Panorama of Odeon, Ephesos, Türkiye.
Panorama of Odeon, Ephesos, Türkiye. Credit: ID 185480656 © Sergii Figurnyi | Dreamstime.com

Scattered along the Western coast of modern Türkiye, stand a series of ruined cities. All Greek in origin, these settlements occupied a peculiarly fortunate location. The wide strip of land beside the Eastern Aegean is fertile from the four river valleys that run through it, lower, and therefore warmer, than the Anatolian plateau to the east, while the seacoast to the west gives access to cross-Mediterranean trade. In the sixth century BCE the cities of Ionia, the ancient Greek name for this region (specifically the area in the centre of this coast), were richer than those of mainland Greece and the intellectual centre of the Hellenic world. Architecture, philosophy, and maritime trade all flourished here, in a cross-cultural, cosmopolitan world. The temple of Artemis at Ephesos was one of the largest in the ancient world, Didyma one of its most important oracles, while Miletos was the home of Greece’s earliest philosophers. These Ionian cities, each with its own history of flourishing and decline—one of the peculiarities of Greek history is that the many city-states which make up the Greek world rarely follow the same trajectory, even when they are close neighbours—survive today in a series of beautifully preserved temples, theatres, marketplaces, and streets, some on high cliffs, some down by the shore, chiselled blocks of marble and limestone left to bleach in the sun between the olive groves and the waves.

Map showing location of key Ionian Cities of the Eastern Aegean
Map showing location of key Ionian Cities of the Eastern Aegean. Source: Mymaps

Seafaring and early migration

Why were there Greek cities here to begin with? The simple answer is the sea. In the ancient world by far the easiest, fastest and cheapest way to travel is by water. This is especially true of the Mediterranean, which is a gentle sea with very little tide. As a result, places that are connected by sea are ‘closer’ than those connected by land, even if strictly numerical distances are much further. In the ancient world, the important geographical unit is often the sea and the connected settlements around it rather than a block of land, and it is common to find peoples moving from one shore to another.

Greek migration east across the Aegean begins early. Many of the classical sites of the Eastern Aegean have prior Minoan and Mycenaean settlements known from the Late Bronze Age. The famous Trojan War may well reflect, in poetic form, the tensions between these Greeks incursions and the local inhabitants. Indeed, letters preserved in the archives of the Hittites, the main power in Eastern Türkiye at the time, suggest the story may have some slight basis in historical events. Then, from the eleventh century, further population movements took place from mainland Greece, in a process referred to as the Ionian Migration. The classical sources describe this as a heroic endeavour led by Athenians, but in reality it is probably best understood as a series of numerous small enterprises undertaken by various groups over a long period of time. By the sixth century these Greek settlers had solidified into Ionians, with a clear sense of self-identity marked by the creation of The Ionian League, a confederation of coastal cities, whose official meeting place was recently discovered on Mount Mykale, near Priene. The Ionians also developed cultural traits distinct from the mainland, of which perhaps the mostly easily recognisable is the Ionic order of architecture.
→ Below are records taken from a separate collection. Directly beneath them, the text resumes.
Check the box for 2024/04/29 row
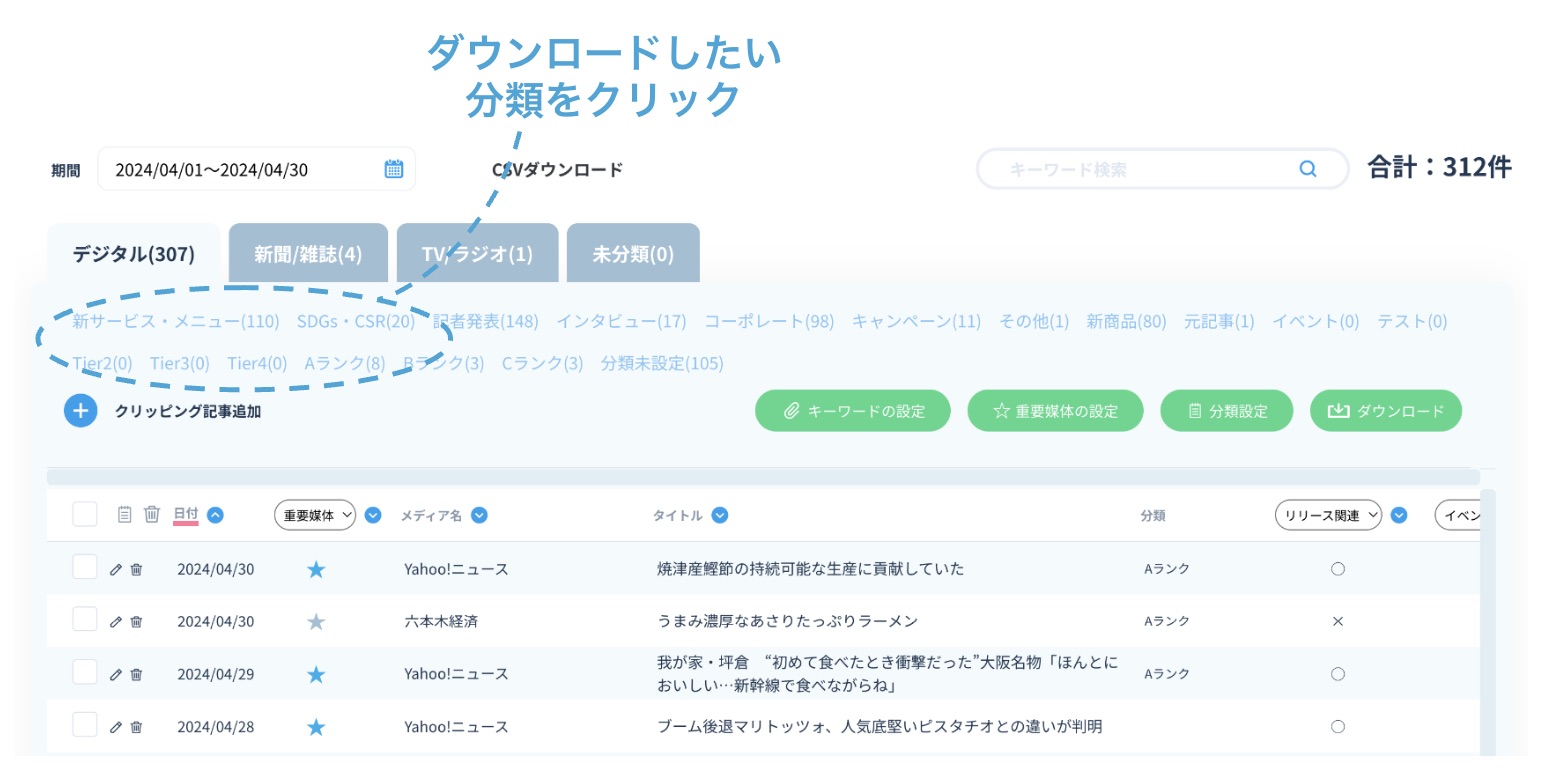 [85, 673]
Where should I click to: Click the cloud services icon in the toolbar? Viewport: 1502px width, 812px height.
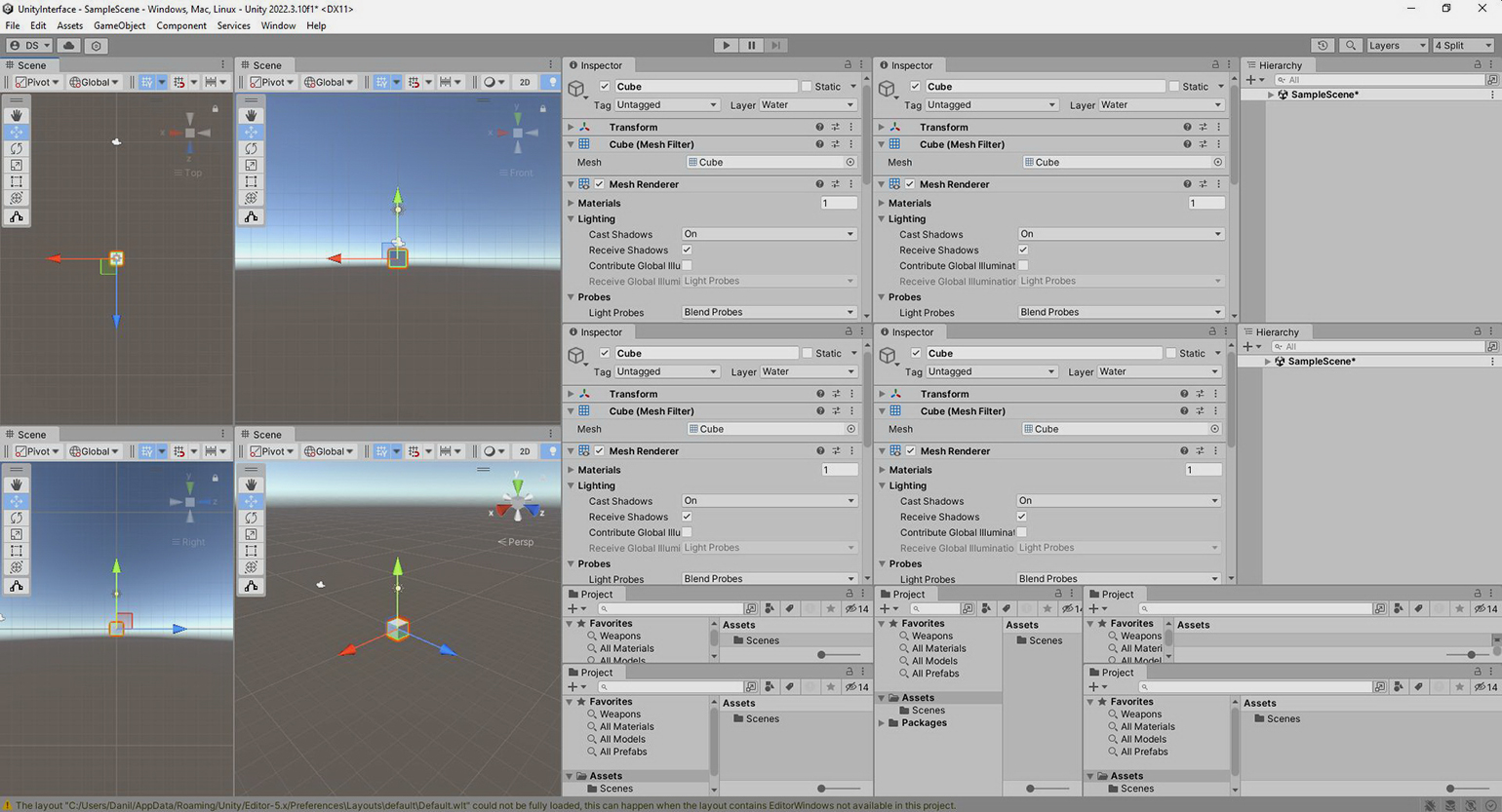coord(68,45)
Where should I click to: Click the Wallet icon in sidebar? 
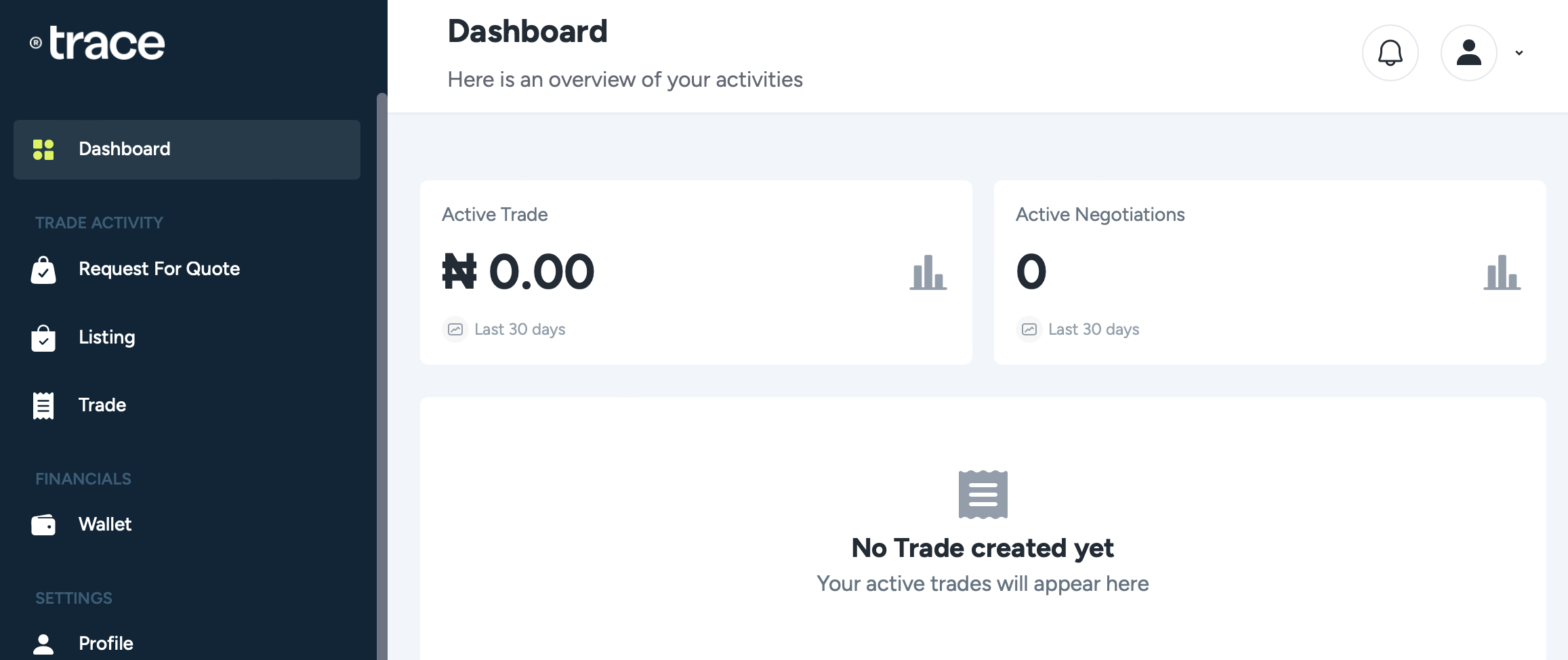pos(43,524)
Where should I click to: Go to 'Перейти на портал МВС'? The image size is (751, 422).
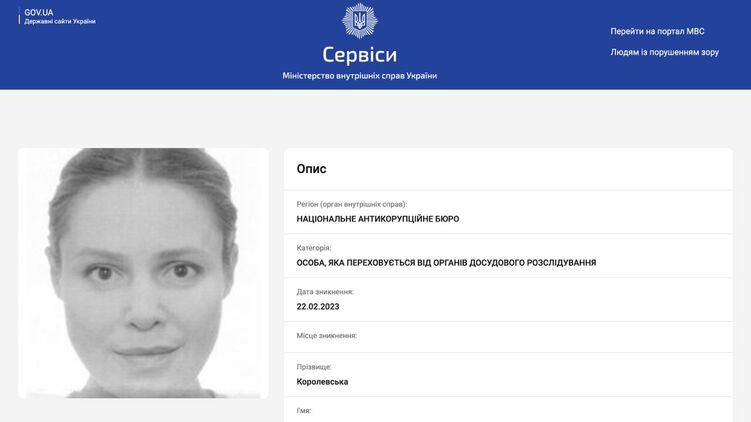pos(657,32)
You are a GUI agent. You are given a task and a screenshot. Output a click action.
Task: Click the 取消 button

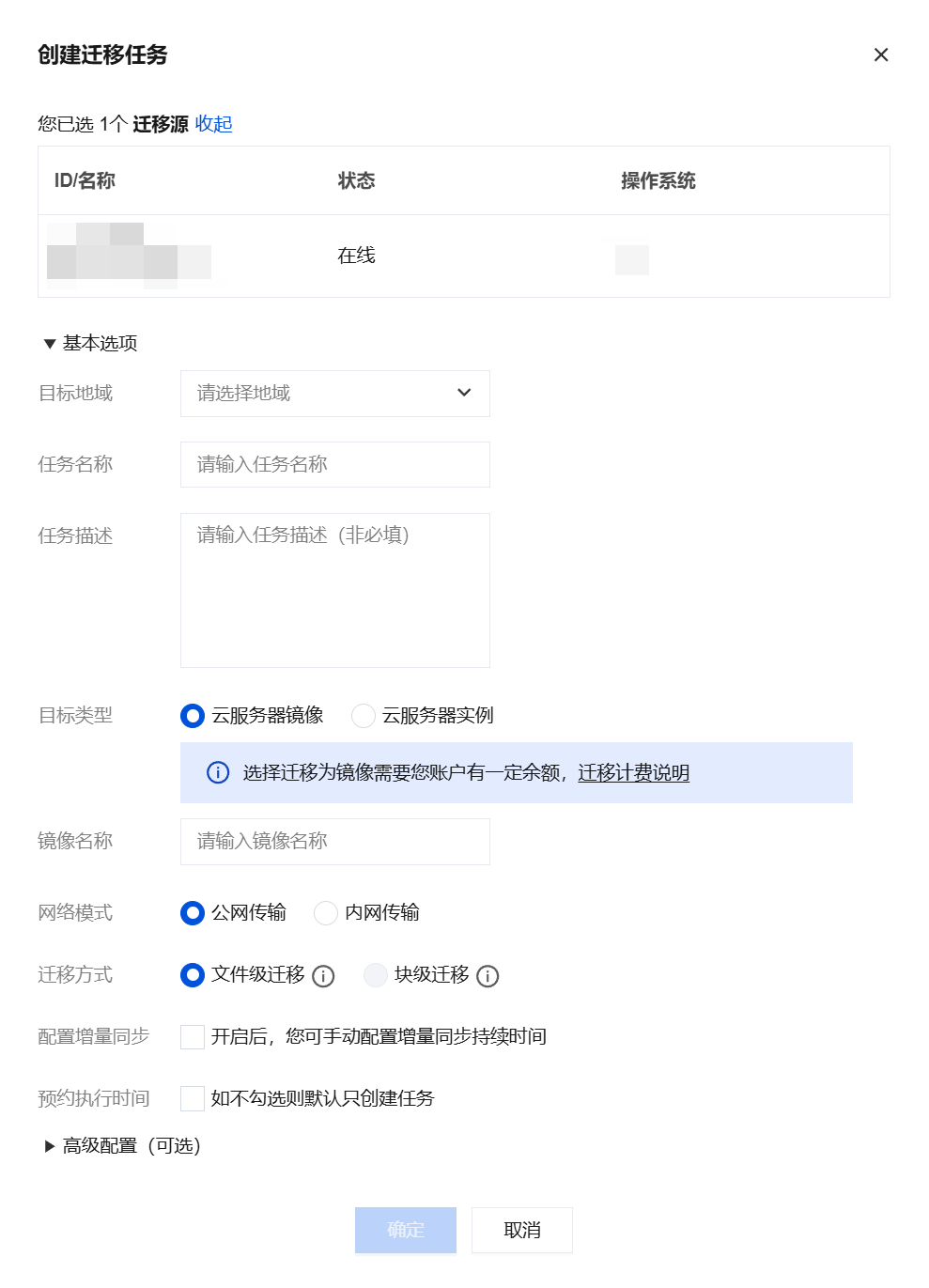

Conflict and connections with the interior – Lydia and Persia

But this enviable sea-board location has made Ionia always disputed territory. Interactions between the sea-faring Greeks and the land-dwelling populations led to rich cultural exchange, but also frequent conflict. From the eighth century BCE, the main land power in Western Anatolia was Lydia, a proverbially wealthy state—from its last king we get the phrase ‘rich as Croesus’—famous for its perfumes, textiles, furniture and prosperity. The poet Anacreon used ‘Lydian-living’ as a synonym for the easy life. Lydia maintained on the whole friendly relations with the Ionian cities, importing Greek goods and dedicating at Greek sanctuaries, but this did not preclude attacking them on occasion. From the mid-seventh century, under the Mermnad dynasty, as Lydia grew ever richer on the gold that washes down in the Pactolus river through the Lydian capital of Sardis—the first known coinage was minted in seventh-century Lydia, whence the concept spread swiftly to Greece—these attacks increased, until by the mid-sixth century Croesus had brought all the Ionian cities under his control, leaving only the islands free.

Lydia’s expansionism extended to the east, where it brought the kingdom into contact with the newly formed Achaemenid Persian empire, rapidly transforming into the pre-eminent power in the ancient world. In the version related by Herodotos, an Eastern Greek himself, born in Halicarnassos a century later, Croesus sent to the oracle at Delphi—that the king consulted a Greek sanctuary for advice is sign of the close integration between the Greek and Lydian worlds—to ask if he should attack. The oracle replied, ‘If you do, a great empire will fall,’ so Croesus attacked, not realising that the empire that fell would be his own. Though the details, as often with Herodotos, may not be reliable, this story does seem to reflect a reality that the conflict was triggered not by the Achaemenids, but by Croesus, who perhaps sought to exploit the geopolitical instability created throughout the Ancient Near East by the Achaemenid king Cyrus’ unexpected rise to power, in which case he seriously underestimated Cyrus’ military talents.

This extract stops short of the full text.